Revenue Service email data breach was one of several

The service has been reprimanded by the Data Protection Authority following the incident in April. It has found that the service ‘failed to appropriately ensure that adequate security safeguards were in place’.

It had a system where emails containing personal data should have been sent using a specialised secure platform. To help employees to comply with the policy, the Revenue Service had implemented an enhanced version of the platform which displayed a pop-up when sending e-mails to external parties, requiring the user to select whether the platform should be used.

But in this case neither was the policy followed, nor the enhanced version installed.

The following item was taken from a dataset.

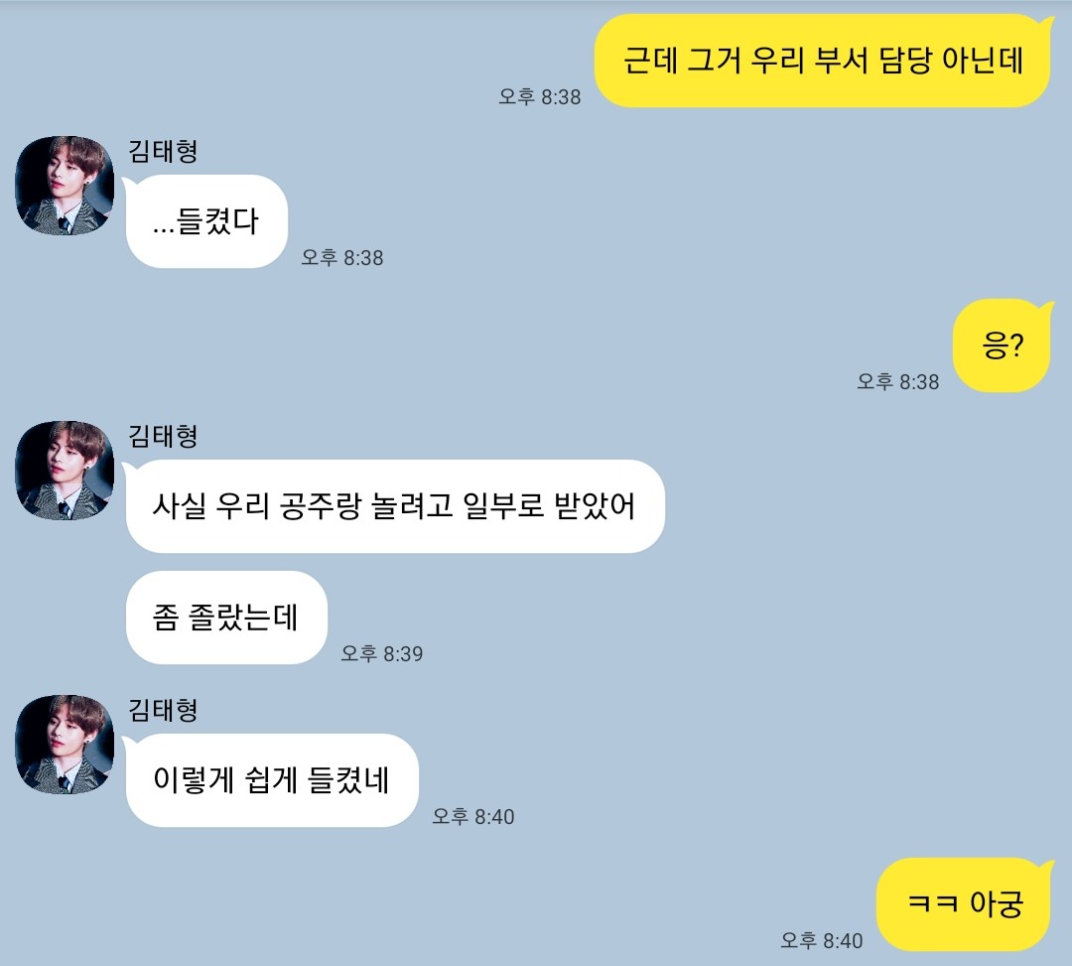Click the yellow bubble '근데 그거 우리 부서 담당 아닌데'
This screenshot has width=1072, height=966.
point(823,61)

A member of staff had wrongly sent an email to the wrong person in similar circumstances in July 2022. At this time, the Revenue Service discovered that not all employee accounts were configured with the enhanced version of the software and committed to take further steps to ensure that this was done in future. But despite this, the enhanced version had not been installed for the member of staff involved.

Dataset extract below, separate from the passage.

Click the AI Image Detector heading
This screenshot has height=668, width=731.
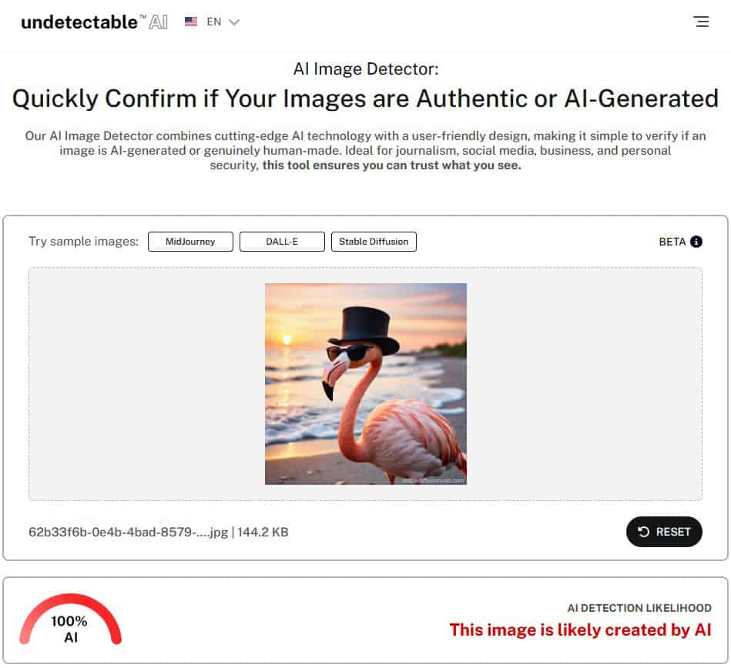click(x=365, y=69)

An ODPA inquiry also found that there were several other breaches where the Revenue Service had failed to send e-mails in line with this policy. And an internal log of breaches between July 2022 and 2024 suggested that staff were not using the secure platform in line with policy and that should have raised questions, including whether the right software was installed.

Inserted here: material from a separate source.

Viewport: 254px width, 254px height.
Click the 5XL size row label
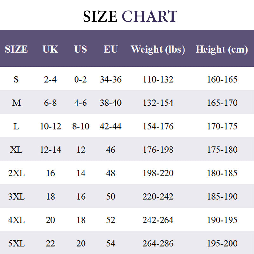pos(16,244)
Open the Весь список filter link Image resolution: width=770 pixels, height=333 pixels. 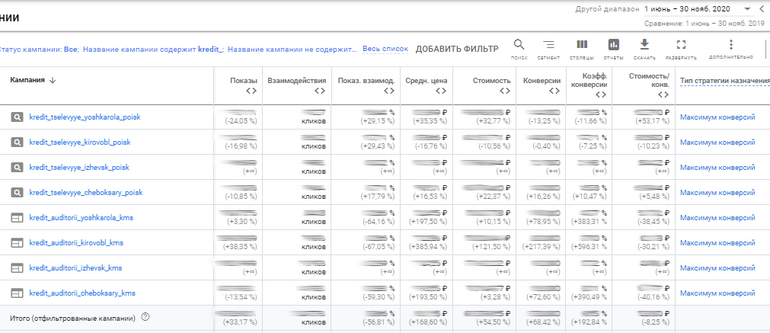(x=385, y=49)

The ODPA said: ‘Due to the sensitive nature of personal data processed by the Revenue Service, it was reasonable for e-mails to be sent using the specialised secure platform. Among other benefits, this platform allowed for access to email content to be controlled and revoked. Had the e-mail been sent using this platform, the unintended recipient’s access could have been immediately revoked, upon notification that it had been sent to the incorrect e-mail address.’

It said that had the Revenue Service acted properly on earlier breaches, additional measures would have been in place to mitigate the impact of the data breach.

It welcomed the fact that the Revenue Service had since implemented more robust measures to ensure that the enhanced version of the secure software platform was installed and the email policy was respected and followed.

‘While the Revenue Service had previously taken several steps towards ensuring the security of personal data, security safeguards against breaches are a dynamic rather than static responsibility. It is not sufficient to just have policies and procedures in place, they must be followed, monitored and updated as new security risks are revealed. This is especially relevant in the digital era where technological risks are a persistent and continuously evolving reality.’

It said that policies and technical measures were needed to minimise security failings due to human error.